AI Cost Squeeze | AI Field Notes #61

An engineer feeds coins into a neural-network machine while a wall meter nears a red limit, showing how the cost of running AI now rations it.

AI cost squeeze: the rising cost of running models is now the constraint shaping engineering decisions. Tesla capped employee AI spending at $200 a week after engineers burned through thousands, and the UK's AI Security Institute showed agent capability keeps climbing the more compute you buy. Mistral shipped Leanstral 1.5, a free open model that solved 587 Putnam math problems and found real bugs, while Microsoft spent $2.5 billion embedding engineers to prove enterprise AI pays off.
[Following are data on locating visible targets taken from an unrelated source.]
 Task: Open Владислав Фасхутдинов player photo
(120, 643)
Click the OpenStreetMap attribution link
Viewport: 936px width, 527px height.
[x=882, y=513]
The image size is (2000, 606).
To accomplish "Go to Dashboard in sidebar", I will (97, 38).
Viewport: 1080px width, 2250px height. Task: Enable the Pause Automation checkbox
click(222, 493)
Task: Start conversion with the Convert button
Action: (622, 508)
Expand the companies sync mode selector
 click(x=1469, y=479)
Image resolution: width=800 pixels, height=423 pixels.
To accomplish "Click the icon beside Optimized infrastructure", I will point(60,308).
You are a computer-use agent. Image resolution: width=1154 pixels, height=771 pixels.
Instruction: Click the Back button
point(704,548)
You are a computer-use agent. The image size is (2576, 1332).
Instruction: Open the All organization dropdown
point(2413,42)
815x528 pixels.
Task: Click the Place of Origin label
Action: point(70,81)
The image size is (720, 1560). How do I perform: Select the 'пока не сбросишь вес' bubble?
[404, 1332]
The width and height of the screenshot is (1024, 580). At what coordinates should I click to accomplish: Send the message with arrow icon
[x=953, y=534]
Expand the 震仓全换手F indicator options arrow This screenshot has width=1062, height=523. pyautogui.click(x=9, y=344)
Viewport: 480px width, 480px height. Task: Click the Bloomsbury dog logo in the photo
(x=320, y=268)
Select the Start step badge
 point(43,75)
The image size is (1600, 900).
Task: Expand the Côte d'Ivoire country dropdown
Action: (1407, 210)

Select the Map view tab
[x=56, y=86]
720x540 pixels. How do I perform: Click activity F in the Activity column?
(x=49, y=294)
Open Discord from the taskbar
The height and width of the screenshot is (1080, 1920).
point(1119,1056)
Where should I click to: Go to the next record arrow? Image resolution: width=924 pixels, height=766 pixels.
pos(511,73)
Anthropic tightened Claude Code access for Chinese firms and weighed its own Samsung-made chip, as AI bug-hunters logged 1,500 high-severity flaws in June, 3.5 times the human record.

AI Agents LLM Evals AI Models AI Industry

Latest issue · About

AI Models ·Mistral AI

Mistral Leanstral 1.5: an open proof model that solved 587 Putnam problems

AnalysisFormal proof engineering, the slow work of getting a computer to verify that a piece of math or code is provably correct, just got a capable free tool. Mistral released Leanstral 1.5 on July 2 under an Apache-2.0 license (free to use, modify, and sell), built for Lean 4, a language for writing machine-checkable proofs. It solved 587 of 672 problems from the Putnam undergraduate math competition and scored 100% on the miniF2F benchmark. Pointed at real repositories, it surfaced five previously unknown bugs. The model carries 119 billion parameters but fires only 6 billion per query, which keeps it cheap to run.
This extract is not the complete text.